Wimbledon, the only Grand Slam to bar players from Russia and its ally Belarus, said on Friday it would allow them to compete as "neutral" athletes, reversing the ban it imposed after Moscow invaded Ukraine in February 2022.
Kvitova, a Czech who won Wimbledon titles in 2011 and 2014, said players from Russia and Belarus should also be banned from the Paris Olympics next year.
"I always state that I'm against the war. I'm just more worried about the Ukrainian people and players," Kvitova said on Friday after her Miami Open semi-final win over Sorana Cirstea.
The tournament organisers, defending what they called "an incredibly difficult decision", said they "condemn totally Russia's illegal invasion" and would bar players from expressing support for it or receiving state funding from Russia or Belarus.
Due to last year's ban, Wimbledon was stripped of its ranking points. Its organisers and Britain's Lawn Tennis Association were hit with huge fines by the WTA and ATP Tours, which govern the men's and women's games.
"I appreciate that Wimbledon had a tough time last year not giving the points (after) Belarusians and Russians didn't play," world number 12 Kvitova said.
They should not be allowed in the Olympics either, she said. "I'm still a bit on the Ukrainian side of this.
"Not in the Olympics, for sure, because I feel the Games are because we don't want a war in the world. That's my concern. I really appreciate that Wimbledon didn't take them last year."

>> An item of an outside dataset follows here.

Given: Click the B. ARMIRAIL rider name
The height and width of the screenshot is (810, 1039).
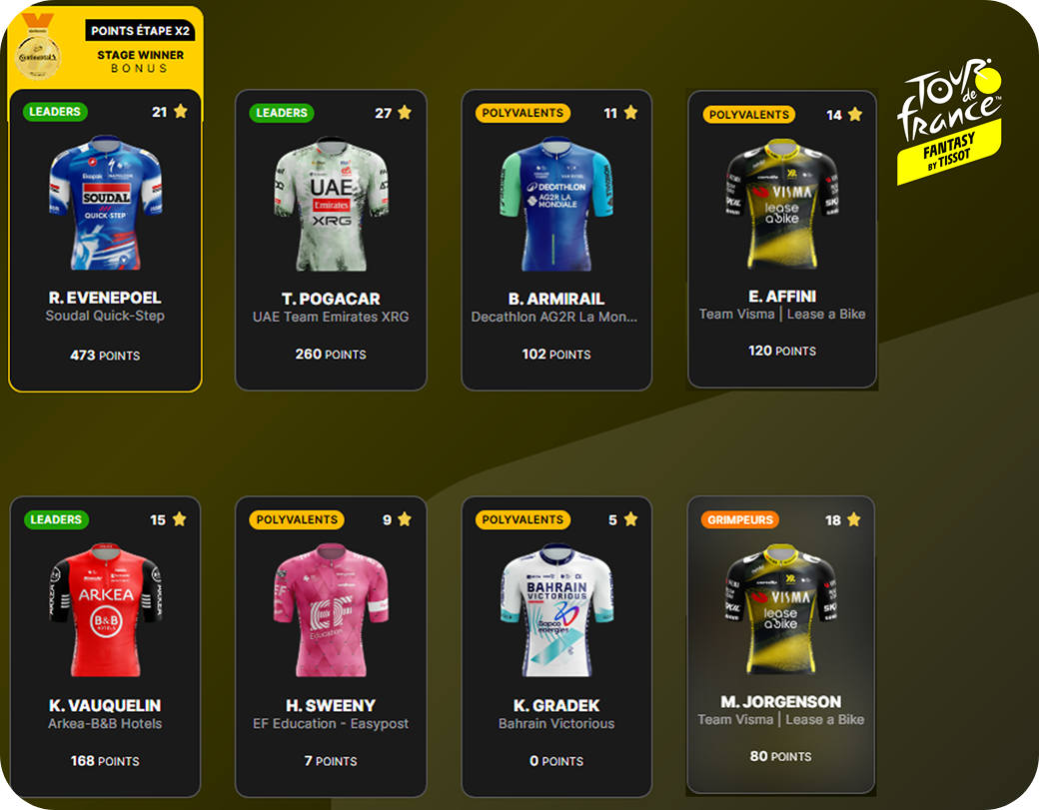Looking at the screenshot, I should pyautogui.click(x=555, y=299).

The International Olympic Committee is to decide later on the participation of Russian and Belarusian athletes at the Paris Games.
Ukraine has threatened to boycott the Games if Russians are allowed to compete there.
Russia's Daniil Medvedev said he was relishing the opportunity to return to Wimbledon.
"I always said that I love this tournament. It's the only Grand Slam, which is surprising when we have Roland Garros, that I didn't make quarter-finals yet, and I want to do better," said Medvedev, who has previously called for peace.
"I had some tough losses there. I want to try to turn this around. It's a beautiful tournament, beautiful Grand Slam. I'm really happy I'm going to be able to play there this year."
Medvedev said he was unsure how the British crowd would react to his presence.
"I cannot control it, but I will be happy to play there in front of all the people," he said. "Hopefully on big courts. Hopefully have some big, amazing matches."